§ DESCRIPTION OF THE TASK: Within the lines below, find those that hold the string "will" and copy each one.

:: RECORDS FOR THE TASK ::

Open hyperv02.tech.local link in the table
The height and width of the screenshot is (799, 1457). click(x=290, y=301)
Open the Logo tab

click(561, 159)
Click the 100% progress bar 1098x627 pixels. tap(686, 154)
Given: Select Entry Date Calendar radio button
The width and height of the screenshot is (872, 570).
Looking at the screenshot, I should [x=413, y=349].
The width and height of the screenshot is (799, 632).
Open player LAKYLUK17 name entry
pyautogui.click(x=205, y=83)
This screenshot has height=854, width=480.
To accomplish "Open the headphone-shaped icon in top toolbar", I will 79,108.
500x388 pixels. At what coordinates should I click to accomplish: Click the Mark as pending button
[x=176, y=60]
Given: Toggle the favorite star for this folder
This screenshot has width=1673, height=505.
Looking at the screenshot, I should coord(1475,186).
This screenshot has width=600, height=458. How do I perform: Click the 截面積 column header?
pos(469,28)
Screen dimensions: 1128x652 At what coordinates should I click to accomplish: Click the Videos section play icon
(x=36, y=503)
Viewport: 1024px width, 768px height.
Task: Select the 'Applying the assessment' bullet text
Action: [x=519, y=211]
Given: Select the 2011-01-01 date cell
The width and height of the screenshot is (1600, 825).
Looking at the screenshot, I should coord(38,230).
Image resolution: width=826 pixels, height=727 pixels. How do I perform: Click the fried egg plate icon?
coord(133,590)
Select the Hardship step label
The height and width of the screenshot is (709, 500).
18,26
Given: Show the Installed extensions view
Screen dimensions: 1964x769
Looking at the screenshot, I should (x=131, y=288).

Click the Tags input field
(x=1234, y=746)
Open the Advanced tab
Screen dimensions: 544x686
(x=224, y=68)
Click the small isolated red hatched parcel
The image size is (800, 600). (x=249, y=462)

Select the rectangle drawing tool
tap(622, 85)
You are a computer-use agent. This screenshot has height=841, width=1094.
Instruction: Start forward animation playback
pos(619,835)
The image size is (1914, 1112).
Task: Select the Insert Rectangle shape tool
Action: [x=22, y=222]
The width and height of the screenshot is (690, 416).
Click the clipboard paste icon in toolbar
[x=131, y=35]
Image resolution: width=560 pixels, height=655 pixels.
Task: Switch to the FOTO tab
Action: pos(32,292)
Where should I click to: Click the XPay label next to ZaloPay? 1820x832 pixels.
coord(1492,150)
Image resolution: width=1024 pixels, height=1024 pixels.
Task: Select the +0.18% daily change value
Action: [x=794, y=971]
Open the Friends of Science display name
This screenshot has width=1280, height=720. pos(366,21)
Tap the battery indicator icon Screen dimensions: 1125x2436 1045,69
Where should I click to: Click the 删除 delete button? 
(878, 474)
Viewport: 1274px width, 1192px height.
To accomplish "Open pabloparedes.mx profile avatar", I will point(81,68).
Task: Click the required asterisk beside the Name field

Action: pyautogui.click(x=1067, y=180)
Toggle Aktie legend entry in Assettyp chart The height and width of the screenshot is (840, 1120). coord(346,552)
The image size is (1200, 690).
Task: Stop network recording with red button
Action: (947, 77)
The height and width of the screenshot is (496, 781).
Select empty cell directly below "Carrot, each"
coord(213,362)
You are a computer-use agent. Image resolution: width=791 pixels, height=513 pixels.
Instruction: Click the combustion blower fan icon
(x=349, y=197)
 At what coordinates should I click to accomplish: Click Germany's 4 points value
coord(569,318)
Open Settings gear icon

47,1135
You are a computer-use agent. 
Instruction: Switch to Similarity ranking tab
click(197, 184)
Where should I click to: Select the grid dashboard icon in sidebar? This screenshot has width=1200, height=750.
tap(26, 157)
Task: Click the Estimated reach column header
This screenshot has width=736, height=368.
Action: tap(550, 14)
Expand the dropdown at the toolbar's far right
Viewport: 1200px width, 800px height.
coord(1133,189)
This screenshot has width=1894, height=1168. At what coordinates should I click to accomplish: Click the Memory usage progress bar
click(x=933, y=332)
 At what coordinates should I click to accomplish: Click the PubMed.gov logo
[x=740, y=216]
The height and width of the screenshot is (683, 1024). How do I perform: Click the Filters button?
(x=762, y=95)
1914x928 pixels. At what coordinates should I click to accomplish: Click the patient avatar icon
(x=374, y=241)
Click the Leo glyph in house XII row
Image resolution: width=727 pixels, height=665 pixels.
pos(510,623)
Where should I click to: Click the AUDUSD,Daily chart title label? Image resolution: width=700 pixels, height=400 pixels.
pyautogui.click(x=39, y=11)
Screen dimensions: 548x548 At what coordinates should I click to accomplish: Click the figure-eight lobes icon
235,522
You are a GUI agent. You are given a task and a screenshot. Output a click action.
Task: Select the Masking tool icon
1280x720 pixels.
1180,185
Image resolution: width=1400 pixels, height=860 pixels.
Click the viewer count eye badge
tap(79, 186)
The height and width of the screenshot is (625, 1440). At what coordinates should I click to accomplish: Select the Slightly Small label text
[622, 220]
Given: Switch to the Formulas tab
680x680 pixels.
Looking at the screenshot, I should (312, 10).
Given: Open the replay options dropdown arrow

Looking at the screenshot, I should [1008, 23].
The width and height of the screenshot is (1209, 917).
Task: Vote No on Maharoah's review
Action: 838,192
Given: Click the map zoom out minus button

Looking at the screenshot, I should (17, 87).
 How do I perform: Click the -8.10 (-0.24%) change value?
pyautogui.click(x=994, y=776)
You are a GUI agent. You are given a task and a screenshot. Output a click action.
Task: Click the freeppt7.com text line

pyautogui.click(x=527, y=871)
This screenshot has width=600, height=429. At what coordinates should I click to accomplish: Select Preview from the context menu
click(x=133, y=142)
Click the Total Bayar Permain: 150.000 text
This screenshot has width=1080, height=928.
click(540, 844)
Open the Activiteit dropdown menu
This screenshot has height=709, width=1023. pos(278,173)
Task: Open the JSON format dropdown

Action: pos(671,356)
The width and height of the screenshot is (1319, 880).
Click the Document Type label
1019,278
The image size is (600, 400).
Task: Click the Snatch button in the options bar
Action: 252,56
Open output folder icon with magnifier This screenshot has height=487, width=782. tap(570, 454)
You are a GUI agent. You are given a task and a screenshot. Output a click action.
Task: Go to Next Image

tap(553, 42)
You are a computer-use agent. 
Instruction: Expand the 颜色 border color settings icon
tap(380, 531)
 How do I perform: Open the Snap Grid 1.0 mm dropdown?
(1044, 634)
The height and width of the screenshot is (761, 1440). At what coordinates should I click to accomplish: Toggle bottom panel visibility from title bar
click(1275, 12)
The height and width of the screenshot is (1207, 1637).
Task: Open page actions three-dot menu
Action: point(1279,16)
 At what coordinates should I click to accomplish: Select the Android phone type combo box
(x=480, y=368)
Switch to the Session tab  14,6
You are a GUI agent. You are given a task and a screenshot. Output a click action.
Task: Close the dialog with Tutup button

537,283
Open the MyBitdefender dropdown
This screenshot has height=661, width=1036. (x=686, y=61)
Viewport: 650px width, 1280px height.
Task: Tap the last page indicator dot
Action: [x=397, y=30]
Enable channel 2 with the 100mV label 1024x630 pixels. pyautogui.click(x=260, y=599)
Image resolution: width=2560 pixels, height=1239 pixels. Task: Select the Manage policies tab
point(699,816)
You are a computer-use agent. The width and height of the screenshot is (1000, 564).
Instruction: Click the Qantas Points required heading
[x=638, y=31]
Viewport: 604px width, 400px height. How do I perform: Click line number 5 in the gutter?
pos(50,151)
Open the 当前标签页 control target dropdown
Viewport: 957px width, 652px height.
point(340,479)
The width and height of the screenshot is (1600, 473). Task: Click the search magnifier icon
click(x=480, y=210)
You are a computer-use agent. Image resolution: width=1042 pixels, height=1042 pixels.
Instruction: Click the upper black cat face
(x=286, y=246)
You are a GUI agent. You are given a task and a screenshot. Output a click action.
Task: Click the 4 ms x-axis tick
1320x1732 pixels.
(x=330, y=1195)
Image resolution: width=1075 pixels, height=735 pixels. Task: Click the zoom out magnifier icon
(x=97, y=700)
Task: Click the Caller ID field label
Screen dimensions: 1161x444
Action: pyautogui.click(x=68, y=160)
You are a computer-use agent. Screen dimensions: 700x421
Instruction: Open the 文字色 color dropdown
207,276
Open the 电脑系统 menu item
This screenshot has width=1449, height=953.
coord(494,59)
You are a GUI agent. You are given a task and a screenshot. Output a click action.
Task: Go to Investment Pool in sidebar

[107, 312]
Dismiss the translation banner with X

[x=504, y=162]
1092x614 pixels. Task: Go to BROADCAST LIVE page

:::

§ ANSWER SPACE:
To accomplish "Open the headphone-shaped icon in top toolbar", I will 79,108.
To accomplish "Open pabloparedes.mx profile avatar", I will point(81,68).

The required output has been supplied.